(EXTRACTED INFORMATION Opens)

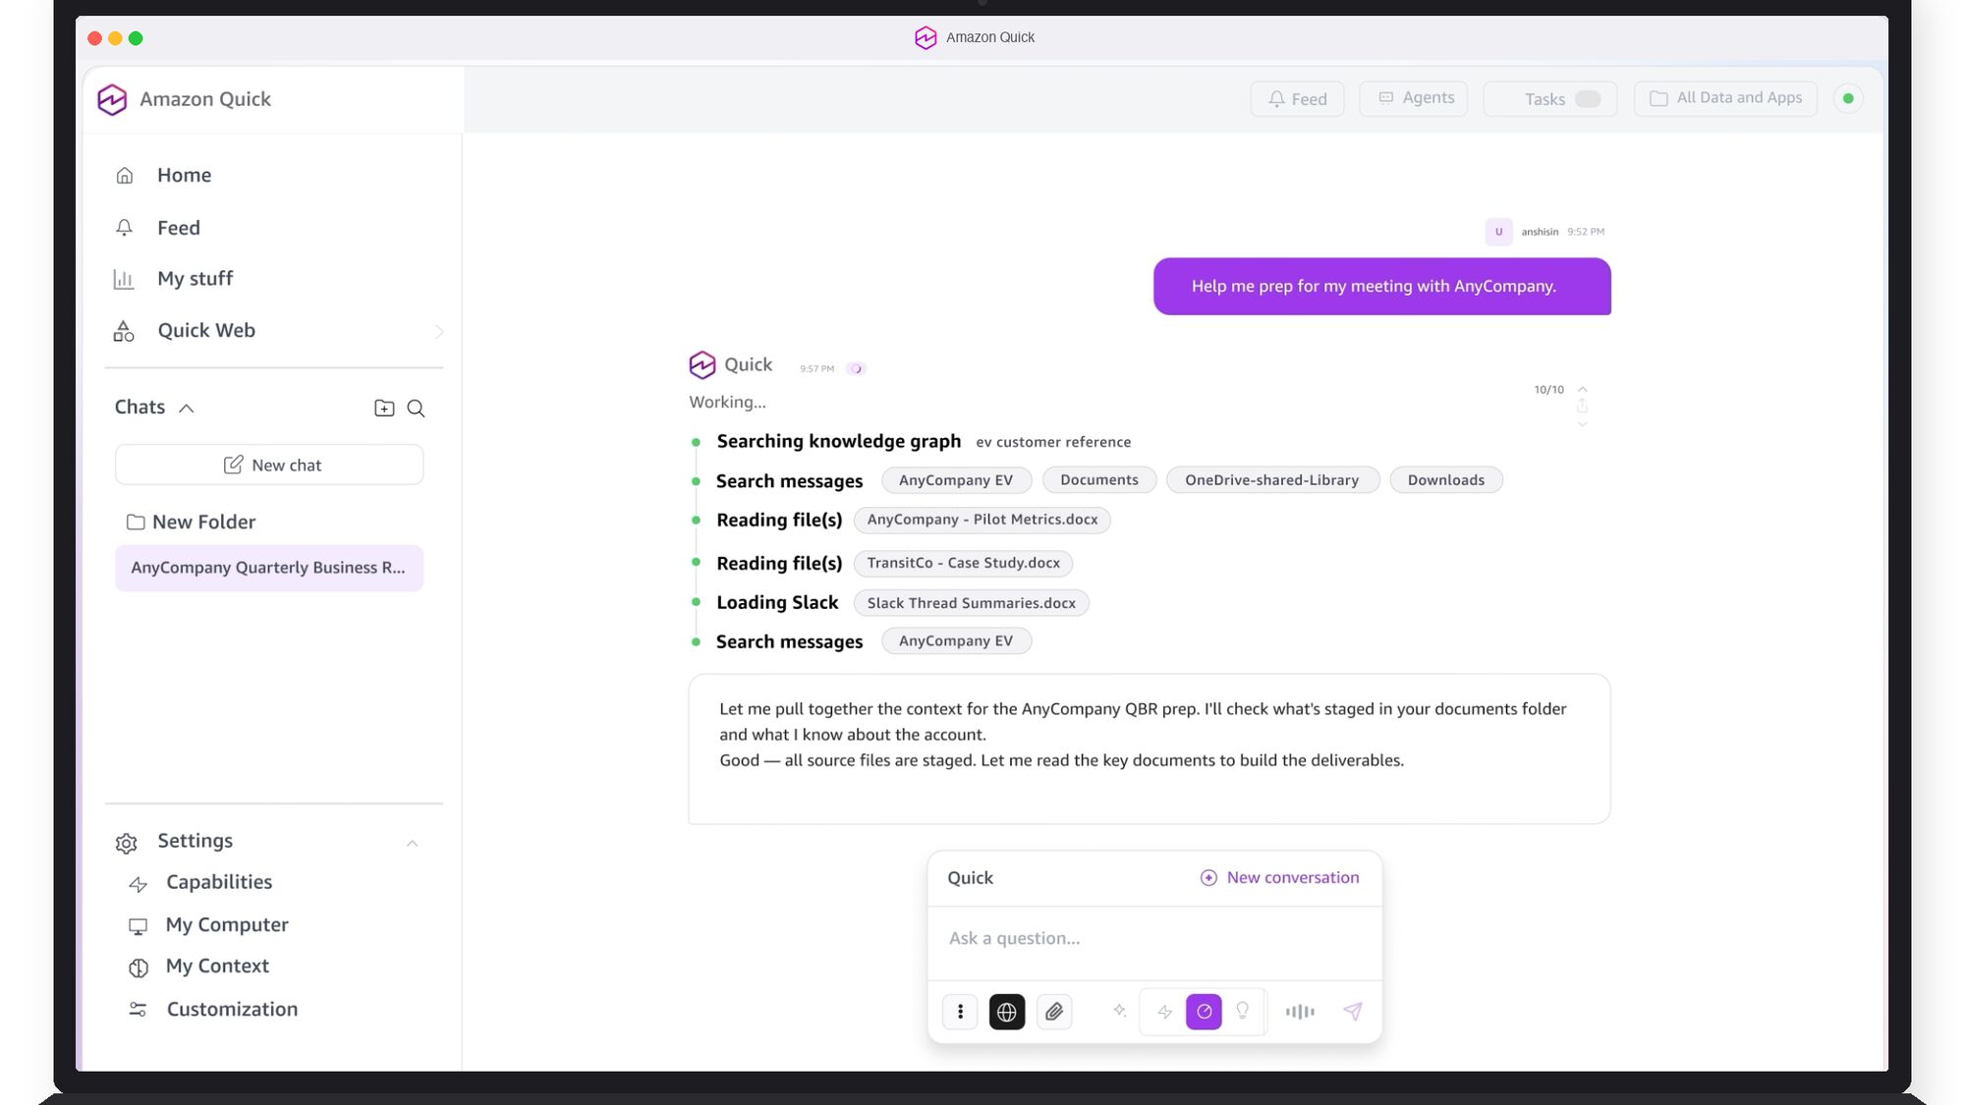Expand Quick Web with its arrow

[x=440, y=331]
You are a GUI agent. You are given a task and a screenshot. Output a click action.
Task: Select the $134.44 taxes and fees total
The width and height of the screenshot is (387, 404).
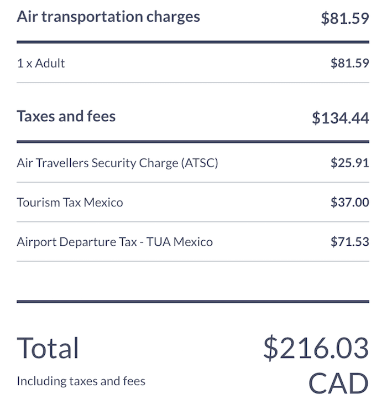[x=341, y=118]
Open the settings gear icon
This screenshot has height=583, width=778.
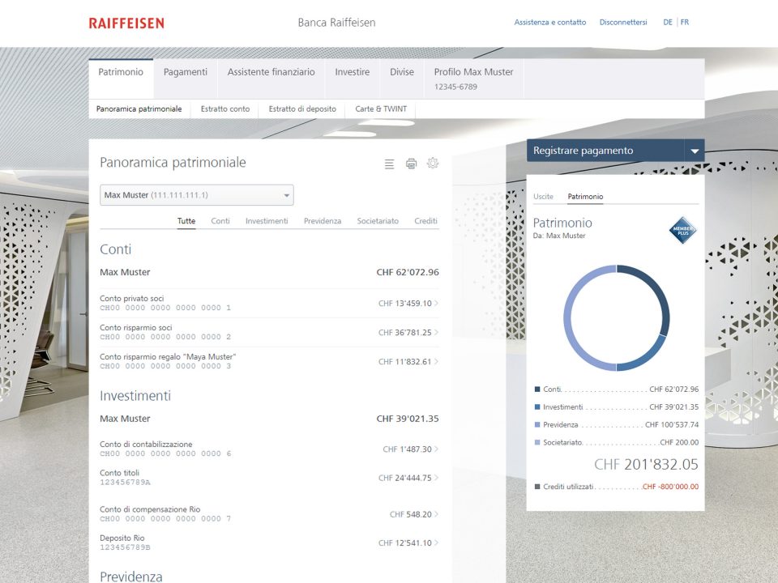(433, 163)
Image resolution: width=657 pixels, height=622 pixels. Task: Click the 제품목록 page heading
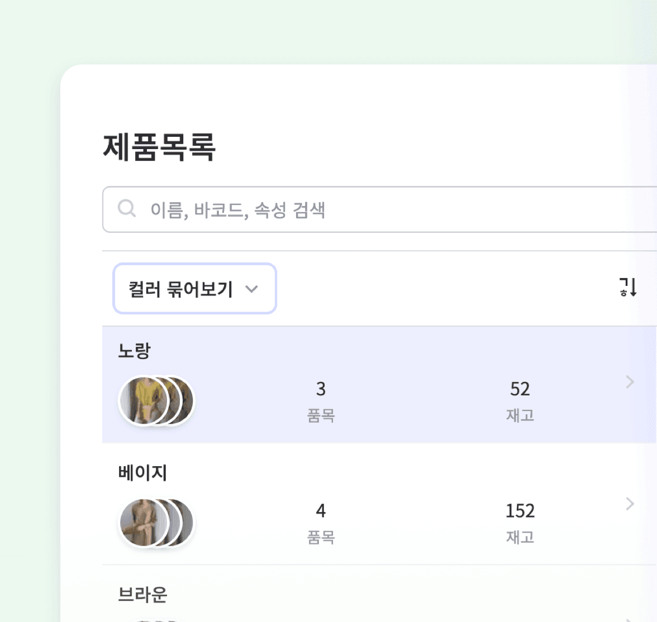pyautogui.click(x=159, y=147)
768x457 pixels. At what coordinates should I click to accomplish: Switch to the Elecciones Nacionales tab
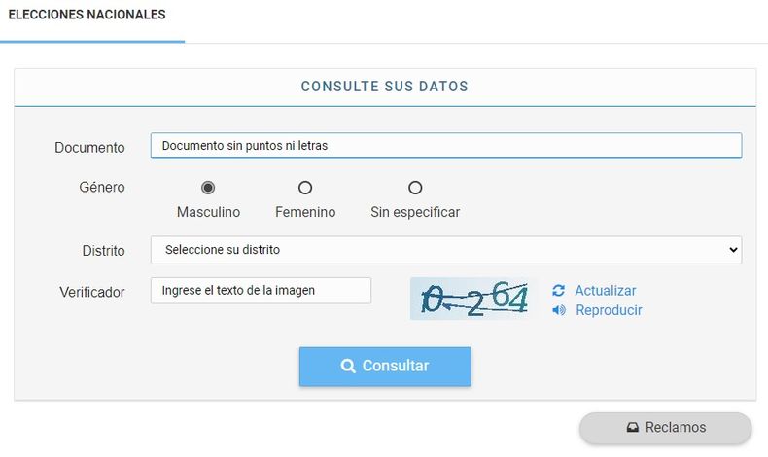pyautogui.click(x=87, y=16)
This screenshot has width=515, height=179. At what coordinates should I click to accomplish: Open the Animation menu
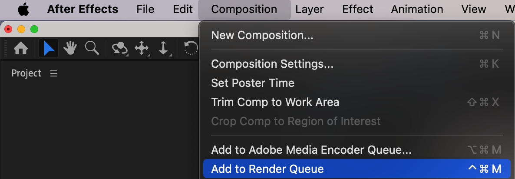coord(417,9)
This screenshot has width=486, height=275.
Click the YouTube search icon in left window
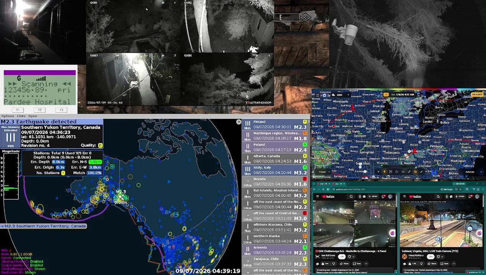point(351,197)
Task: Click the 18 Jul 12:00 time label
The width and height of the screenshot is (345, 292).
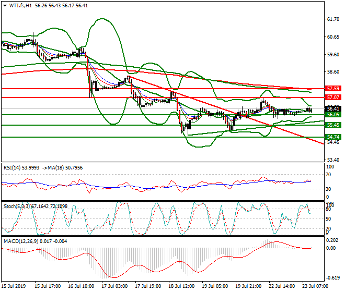Action: click(x=181, y=286)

(EXTRACTED INFORMATION Closes)

WORK INSTRUCTIONS: Nothing but the lines from the line holding "Click the YouTube search icon in left window" through the last line of the entries above is to be reproduced, exactly and without pictures.

REPLY:
Click the YouTube search icon in left window
point(351,197)
Task: Click the 18 Jul 12:00 time label
The width and height of the screenshot is (345, 292).
Action: click(x=181, y=286)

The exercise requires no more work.